Seleção Brasileira de 1950 [Reprodução: Wikimedia Commons]
Wilson também explora a influência de treinadores estrangeiros no Brasil e os impactos culturais e táticos de confrontos entre escolas futebolísticas distintas. Por meio de esquemas táticos bem explicados, a obra desvenda formações e estratégias de épocas passadas, tornando o conteúdo acessível tanto para fãs experientes quanto para iniciantes interessados no aspecto tático do futebol.
Apesar de exigir alguma familiaridade prévia com o esporte, A Pirâmide Invertida oferece uma leitura cativante, mesmo para leigos, e ajuda a consolidar o entendimento sobre como as ideias inovadoras moldaram o jogo.

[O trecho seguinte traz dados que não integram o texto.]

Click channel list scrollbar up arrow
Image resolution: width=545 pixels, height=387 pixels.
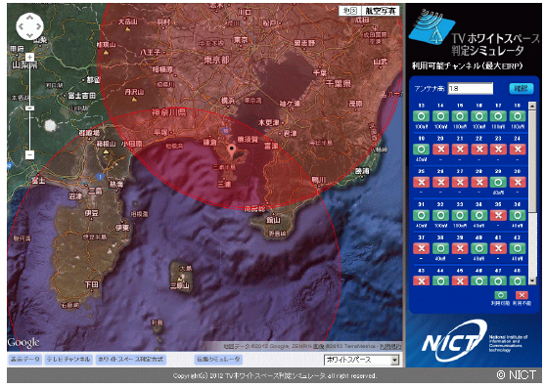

Combinando o tom envolvente de uma crônica esportiva com o rigor de uma grande reportagem, o livro é um marco na literatura esportiva. Jonathan Wilson não apenas analisa táticas; ele celebra o futebol como uma paixão global e como um reflexo de mudanças sociais e culturais.
A Tal da Pirâmide
O livro desenha o campo como um palco de hierarquias. No início, a pirâmide tática reinava: atacantes formavam a ponta de lança, sustentados por médios incansáveis e, na base, zagueiros intransponíveis; a época do 2-3-5, uma disposição ofensiva focada no ataque, dependente do drible e obcecada pelos gols. Contudo, como o equilíbrio não é eterno. A pirâmide, marca do futebol ofensivo, começou a tremer.
A pirâmide invertida, mais do que uma formação, é um espelho de como o futebol reflete o mundo: em constante transformação, sempre à procura de um novo equilíbrio.

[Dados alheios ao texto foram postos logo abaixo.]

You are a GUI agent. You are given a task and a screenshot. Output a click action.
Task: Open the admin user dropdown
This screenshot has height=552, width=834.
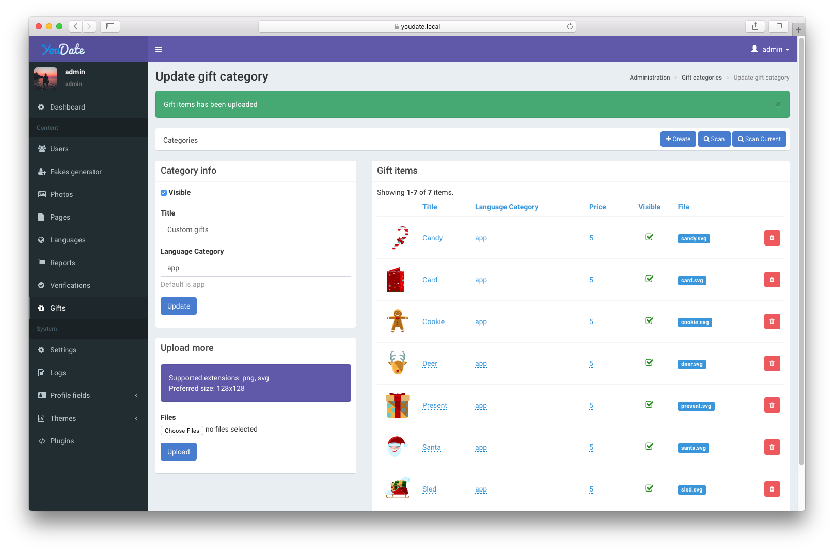point(770,49)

Novas estratégias, avanços tecnológicos, mudanças na regra e a profissionalização do esporte acabaram por revolucionar a tática. A pirâmide inverteu-se. A base, trocou de lugar com o topo, e protegeum vértice mais afiado, isolado. A defesa, outrora discreta, tornou-se protagonista. Do 5-3-2 ao moderno 4-2-3-1, o futebol tornou-se uma dança, onde espaço e tempo são disputados. A bola deixou de ser um objeto a perseguir; tornou-se elemento estratégico, o enigma para ser resolvido.
De quando o mundo não era redondo
O jogo que antes exaltava a ofensividade plena— muito calcada nas suas origens inglesas, que valorizavam a força e condução de bola— encontrou beleza na contenção, na paciência e na explosão inesperada. Embora tenha passado por um longo processo, como demonstra o livro, hoje são inegáveis os resultados do futebol de passe, que deu seus primeiros passos na chegada do esporte à Escócia.

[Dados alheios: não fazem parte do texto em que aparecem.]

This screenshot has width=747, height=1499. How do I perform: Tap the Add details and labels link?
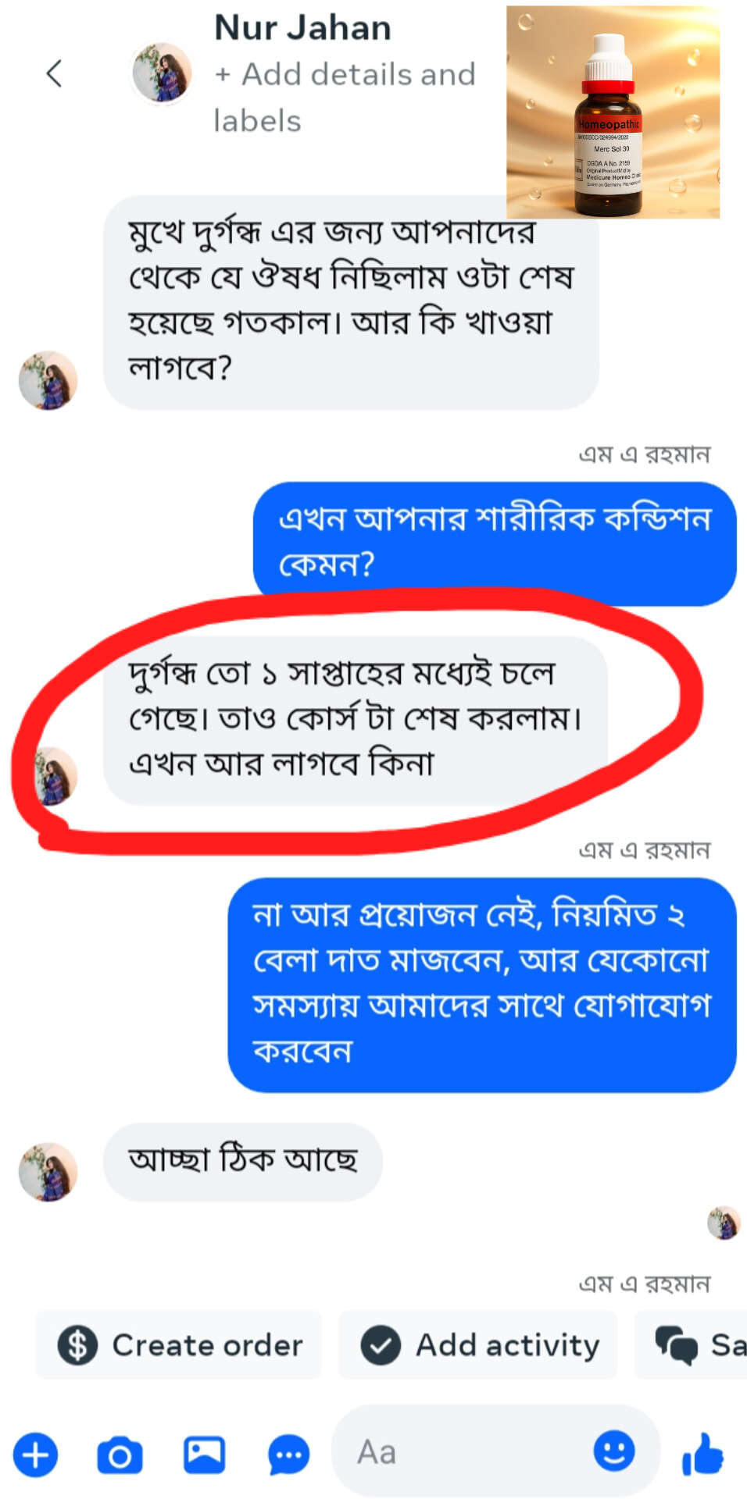point(345,98)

Por meio dos capítulos, somos capazes de observar como o trabalho de treinadores de diversos lugares do mundo foi capaz de influenciar o futebol moderno no que ele é hoje. Faz-se valer o trabalho de pesquisa sobre as histórias do vestiário da União Soviética, da Hungria, Áustria, Argentina e, indubitavelmente, do Brasil.
(Ao centro) Béla Guttman, o judeu-húngaro que foi técnico do São Paulo entre 1957-1958 [Reprodução: Acervo Histórico João Farah — Acervo do SPFC]
Somos levados também a pensar o papel central que se tornou o técnico de futebol. Junto do profissionalismo, se tornaram cada vez mais comuns as exaustivas rotinas de treino, a exigência por disciplina e a análise minuciosa de partidas por meio de estatísticas, números, etc.
Em alguns momentos que mais se assemelham às crônicas, podemos observar de perto o drama daqueles que marcaram a história do futebol de forma emblemática. Episódios de brigas, discussões com a mídia e polêmicas não escapam da cobertura jornalística feita.
Bola pra frente
Ao dissecar a evolução tática do futebol, A Pirâmide Invertida não apenas narra a história do jogo, mas revela como a busca pelo equilíbrio redefine, incessantemente, o esporte mais amado do mundo.
Leitura indispensável para os amantes do esporte, A Pirâmide Invertida nos lembra por que o futebol transcende os limites do campo e se torna um espetáculo universal, capaz de emocionar gerações inteiras.